Mercy Health Patient Access Specialist in Youngstown, Ohio
Patient Access Specialist
Job ID: 4660498
Updated: March 13, 2018
Geographic Location: Youngstown
Location: Youngstown, OH, United States
Department: Patient Access Registratn
Full/Part Time: Full-Time
Standard Hours: 40
The Patient Access Specialist is responsible for performing admitting duties for all patients admitted for services at Mercy Health. They are responsible for performing these functions while meeting the mission and goals of Mercy Health ministry and all regulatory compliance requirements. The Patient Access Specialist will work within the policies and processes as they are being performed across the entire organization
- Patient Access staff are responsible for assigning accurate MRNs, completing medical necessity / compliance checks, providing proper patient instructions, collecting insurance information, receiving and processing physician orders, and utilizing a overlay tool while providing excellent customer service as measured by Press Ganey. Operates the telephone switchboard to relay incoming, out-going and inter-office calls as applicable. They are to adhere to Mercy Health policies, and provide excellent customer service in these interactions with the appropriate level of compassion. Patient Access Specialists will be held accountable for point of service goals as assigned.

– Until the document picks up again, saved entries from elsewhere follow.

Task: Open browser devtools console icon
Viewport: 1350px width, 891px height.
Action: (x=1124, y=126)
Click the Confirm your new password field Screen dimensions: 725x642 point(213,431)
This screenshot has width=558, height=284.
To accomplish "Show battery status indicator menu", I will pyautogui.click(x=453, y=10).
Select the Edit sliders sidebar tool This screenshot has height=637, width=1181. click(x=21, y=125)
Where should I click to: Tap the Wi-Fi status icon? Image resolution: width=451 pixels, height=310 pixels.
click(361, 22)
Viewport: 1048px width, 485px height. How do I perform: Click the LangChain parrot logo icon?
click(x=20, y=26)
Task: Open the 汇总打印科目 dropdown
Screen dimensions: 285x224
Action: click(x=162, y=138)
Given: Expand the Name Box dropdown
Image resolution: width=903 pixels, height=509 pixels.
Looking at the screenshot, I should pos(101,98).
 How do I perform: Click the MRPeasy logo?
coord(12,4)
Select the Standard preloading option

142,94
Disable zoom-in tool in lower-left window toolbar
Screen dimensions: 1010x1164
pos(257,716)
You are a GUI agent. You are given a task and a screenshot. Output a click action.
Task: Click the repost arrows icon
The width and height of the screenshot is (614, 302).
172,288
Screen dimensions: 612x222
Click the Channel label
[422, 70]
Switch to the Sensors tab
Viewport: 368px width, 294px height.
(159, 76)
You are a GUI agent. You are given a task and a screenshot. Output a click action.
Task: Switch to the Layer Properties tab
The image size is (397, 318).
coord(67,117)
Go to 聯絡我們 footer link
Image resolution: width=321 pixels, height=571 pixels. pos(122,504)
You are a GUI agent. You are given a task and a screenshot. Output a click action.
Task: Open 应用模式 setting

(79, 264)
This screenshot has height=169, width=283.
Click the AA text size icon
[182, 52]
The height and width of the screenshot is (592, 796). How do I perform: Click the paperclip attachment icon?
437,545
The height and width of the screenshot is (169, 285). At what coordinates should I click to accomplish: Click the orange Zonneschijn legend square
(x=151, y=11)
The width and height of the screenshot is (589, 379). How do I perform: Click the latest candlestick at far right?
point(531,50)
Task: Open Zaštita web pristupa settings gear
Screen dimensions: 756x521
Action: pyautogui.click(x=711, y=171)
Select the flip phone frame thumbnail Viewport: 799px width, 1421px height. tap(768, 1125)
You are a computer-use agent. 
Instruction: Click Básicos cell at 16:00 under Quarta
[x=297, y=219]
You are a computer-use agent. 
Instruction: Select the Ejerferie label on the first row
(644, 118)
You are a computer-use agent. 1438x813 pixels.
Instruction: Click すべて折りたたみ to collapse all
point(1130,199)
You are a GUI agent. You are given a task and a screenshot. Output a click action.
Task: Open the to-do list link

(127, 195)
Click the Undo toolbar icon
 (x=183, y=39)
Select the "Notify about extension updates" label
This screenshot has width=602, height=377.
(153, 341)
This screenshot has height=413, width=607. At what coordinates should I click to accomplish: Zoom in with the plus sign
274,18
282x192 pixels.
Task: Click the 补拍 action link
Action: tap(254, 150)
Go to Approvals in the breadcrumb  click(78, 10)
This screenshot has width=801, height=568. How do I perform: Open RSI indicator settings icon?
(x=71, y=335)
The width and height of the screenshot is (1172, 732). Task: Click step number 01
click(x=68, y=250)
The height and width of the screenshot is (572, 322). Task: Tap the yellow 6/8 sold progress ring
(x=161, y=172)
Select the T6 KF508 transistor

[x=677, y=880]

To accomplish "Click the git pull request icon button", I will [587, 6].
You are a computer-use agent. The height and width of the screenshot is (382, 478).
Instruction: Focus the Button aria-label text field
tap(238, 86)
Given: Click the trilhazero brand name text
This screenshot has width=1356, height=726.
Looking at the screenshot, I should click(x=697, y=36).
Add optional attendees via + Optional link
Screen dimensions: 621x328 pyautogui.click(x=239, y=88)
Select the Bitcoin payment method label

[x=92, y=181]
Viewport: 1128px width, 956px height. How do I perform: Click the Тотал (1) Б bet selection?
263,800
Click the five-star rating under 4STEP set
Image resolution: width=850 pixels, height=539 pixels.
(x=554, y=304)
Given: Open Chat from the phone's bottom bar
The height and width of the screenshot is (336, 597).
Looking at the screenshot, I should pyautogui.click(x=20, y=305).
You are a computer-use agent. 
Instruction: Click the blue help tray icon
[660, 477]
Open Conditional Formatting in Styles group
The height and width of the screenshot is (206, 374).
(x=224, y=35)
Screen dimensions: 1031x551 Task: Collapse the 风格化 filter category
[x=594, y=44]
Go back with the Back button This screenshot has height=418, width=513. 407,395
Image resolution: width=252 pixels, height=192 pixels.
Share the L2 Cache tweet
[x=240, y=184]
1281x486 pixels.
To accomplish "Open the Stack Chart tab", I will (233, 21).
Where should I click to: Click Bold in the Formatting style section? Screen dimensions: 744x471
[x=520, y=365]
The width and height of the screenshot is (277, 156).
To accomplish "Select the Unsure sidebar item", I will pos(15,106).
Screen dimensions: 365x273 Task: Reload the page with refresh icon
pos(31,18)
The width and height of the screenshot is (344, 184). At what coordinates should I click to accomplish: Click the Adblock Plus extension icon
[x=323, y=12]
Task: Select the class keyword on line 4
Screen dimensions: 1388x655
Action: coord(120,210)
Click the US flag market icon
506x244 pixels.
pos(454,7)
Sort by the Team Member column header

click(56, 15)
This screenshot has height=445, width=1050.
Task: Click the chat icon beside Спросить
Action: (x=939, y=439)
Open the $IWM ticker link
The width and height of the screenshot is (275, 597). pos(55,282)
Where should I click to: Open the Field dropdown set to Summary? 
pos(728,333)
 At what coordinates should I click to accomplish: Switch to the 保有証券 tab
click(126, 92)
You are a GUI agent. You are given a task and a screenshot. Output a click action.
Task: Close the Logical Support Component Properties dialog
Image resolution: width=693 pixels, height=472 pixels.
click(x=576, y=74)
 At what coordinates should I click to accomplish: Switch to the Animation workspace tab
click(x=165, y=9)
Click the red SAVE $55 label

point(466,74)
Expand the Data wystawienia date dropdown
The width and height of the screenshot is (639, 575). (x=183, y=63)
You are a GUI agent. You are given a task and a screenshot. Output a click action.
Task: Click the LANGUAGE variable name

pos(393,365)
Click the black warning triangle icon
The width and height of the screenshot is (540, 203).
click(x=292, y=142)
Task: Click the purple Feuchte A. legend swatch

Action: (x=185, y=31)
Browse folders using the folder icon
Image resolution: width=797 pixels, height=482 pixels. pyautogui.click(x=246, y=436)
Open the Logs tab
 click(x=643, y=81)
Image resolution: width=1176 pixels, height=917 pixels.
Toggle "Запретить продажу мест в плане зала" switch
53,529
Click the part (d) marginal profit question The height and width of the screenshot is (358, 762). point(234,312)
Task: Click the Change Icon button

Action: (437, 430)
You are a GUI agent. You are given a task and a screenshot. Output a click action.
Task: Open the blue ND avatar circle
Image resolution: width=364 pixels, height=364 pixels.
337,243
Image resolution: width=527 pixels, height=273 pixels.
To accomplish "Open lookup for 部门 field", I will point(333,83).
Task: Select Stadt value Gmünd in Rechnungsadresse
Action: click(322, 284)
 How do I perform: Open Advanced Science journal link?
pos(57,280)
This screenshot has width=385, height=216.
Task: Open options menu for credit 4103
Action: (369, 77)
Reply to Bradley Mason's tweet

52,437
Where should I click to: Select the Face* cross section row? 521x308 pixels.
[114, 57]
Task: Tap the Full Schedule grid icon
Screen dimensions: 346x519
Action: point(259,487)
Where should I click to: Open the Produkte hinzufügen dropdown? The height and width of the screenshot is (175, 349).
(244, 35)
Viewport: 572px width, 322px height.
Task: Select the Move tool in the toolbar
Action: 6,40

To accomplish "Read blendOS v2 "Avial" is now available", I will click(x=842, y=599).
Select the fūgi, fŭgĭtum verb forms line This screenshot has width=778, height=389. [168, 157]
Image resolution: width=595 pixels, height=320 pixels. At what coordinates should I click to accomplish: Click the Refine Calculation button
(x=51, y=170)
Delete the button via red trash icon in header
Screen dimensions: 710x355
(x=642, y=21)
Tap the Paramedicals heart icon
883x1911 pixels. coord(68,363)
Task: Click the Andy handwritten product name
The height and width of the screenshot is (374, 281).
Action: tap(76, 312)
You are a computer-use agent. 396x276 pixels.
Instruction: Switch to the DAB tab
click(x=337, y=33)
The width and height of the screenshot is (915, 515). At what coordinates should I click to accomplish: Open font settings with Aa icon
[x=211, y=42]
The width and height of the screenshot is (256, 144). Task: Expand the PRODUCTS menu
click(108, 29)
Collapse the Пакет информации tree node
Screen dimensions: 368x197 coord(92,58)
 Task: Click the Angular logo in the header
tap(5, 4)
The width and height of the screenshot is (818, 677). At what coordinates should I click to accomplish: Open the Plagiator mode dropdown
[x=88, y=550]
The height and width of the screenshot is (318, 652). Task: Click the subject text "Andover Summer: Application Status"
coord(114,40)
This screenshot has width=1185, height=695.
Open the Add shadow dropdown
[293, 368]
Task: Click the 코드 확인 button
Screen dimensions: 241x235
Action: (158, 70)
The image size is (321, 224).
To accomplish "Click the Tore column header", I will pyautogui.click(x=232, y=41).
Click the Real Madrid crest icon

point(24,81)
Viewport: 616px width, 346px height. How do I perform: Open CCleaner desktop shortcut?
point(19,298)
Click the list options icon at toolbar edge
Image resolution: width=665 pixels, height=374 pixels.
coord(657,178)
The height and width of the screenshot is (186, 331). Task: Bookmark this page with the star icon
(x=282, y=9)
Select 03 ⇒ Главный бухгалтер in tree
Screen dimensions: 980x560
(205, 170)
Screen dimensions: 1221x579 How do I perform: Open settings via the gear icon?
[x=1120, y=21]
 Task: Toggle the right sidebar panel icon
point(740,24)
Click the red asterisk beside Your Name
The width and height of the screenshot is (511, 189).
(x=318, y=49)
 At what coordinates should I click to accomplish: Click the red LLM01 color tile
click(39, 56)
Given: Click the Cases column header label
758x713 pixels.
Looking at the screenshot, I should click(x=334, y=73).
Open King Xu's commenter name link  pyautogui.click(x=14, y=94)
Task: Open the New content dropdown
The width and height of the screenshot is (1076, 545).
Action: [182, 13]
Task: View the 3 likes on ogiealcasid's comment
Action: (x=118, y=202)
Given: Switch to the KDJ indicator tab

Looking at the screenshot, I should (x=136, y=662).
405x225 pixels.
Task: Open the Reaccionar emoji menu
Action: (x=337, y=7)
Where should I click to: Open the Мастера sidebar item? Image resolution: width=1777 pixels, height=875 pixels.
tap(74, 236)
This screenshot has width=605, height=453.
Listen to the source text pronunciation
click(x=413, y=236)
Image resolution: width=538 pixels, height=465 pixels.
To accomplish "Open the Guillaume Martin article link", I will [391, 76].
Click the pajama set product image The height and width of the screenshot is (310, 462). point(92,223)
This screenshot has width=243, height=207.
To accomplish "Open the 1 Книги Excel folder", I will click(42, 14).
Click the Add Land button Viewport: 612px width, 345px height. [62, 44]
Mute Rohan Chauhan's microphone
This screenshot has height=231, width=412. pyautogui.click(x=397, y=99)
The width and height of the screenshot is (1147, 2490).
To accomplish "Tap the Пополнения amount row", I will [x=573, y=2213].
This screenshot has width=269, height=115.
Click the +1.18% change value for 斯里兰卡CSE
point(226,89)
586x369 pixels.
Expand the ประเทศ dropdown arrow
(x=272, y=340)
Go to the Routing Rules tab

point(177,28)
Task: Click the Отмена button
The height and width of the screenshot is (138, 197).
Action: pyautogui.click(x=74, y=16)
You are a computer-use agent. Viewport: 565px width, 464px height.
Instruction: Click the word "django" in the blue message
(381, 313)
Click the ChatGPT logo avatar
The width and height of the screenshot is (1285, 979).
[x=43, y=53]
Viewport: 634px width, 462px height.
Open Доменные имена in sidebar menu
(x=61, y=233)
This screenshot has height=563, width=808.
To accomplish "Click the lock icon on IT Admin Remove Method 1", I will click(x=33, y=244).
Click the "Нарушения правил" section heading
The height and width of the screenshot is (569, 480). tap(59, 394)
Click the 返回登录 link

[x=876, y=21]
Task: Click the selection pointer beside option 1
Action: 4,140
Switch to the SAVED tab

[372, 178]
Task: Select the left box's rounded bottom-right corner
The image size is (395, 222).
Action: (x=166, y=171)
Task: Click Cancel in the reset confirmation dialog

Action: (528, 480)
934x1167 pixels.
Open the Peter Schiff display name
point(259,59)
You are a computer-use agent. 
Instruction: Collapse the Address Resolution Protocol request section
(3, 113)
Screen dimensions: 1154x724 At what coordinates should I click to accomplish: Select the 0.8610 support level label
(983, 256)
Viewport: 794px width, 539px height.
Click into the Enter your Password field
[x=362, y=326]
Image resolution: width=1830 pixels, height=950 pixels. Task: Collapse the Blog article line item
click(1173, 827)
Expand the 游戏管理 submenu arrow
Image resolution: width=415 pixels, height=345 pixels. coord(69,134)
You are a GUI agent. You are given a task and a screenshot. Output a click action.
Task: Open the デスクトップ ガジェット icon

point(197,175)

- Patient Access staff are responsible for the utilization of quality auditing and reporting systems to ensure accounts are corrected. These activities may include accounts for other employees, departments, and facilities. Conducts audits of accounts and assures that all forms are completed accurate, timely to meet audit standards and provides statistical data to Patient Access leadership.
- The Patient Access Specialist explains general consent for treatment forms to the patient/guarantor/legal guardian, obtains necessary signatures and witnesses name. Explains and distributes patient education documents, such as Important Message from Medicare, Important Message from Tricare, Observation Forms, MOON form, Consent forms, and all forms implemented for future services.
- Reviews eligibility responses in insurance verification system and appropriately selects the applicable insurance plan code, enters benefit data into system to support POS (Point of Service Collections) and billing processes to assist with a clean claim rate.
- Responsible for accurately screening of medical necessity using the Advanced Beneficiary Notice (ABN) software to inform Medicare patients of possible non-payment of test by Medicare and distribution of the ABN as appropriate. Responsible for distribution and documentation of other designated forms and pamphlets.
Qualifications - Minimum
Education / Certifications:
- Required Minimum Education: High School Diploma or GED
- Preferred Education: 2 year / Associates Degree
- Preferred Certification: CHAA (Certified Health Access Associate)
- 1-2 Years of Experience Preferred
- Understanding of Revenue Cycle including admission, billing, payments and denials. Comprehensive knowledge of patient insurance process for obtaining authorizations and benefits verification. Knowledge of Health Insurance requirements. Knowledge of medical terminology or CPT or procedure codes.
- Patient Access experience highly preferred. Typing speed of 45 words per minute required if applicable.
Shift and Job Schedule
Full-time, 40 hours per week, days / afternoons, 6:30 a.m. to 3:00 p.m.
work days afternoons weekends and holidays as needed
Equal Employment Opportunity
It is our policy to abide by all Federal and State laws, as well as, the requirements of 41 CFR 60-1.4(a), 60-300.5(a) and 60-741.5(a), prohibiting discrimination against qualified individuals based on their status as protected veterans or individuals with disabilities, and prohibiting discrimination against all individuals based on their race, color, religion, sex, sexual orientation, gender identity, or national origin.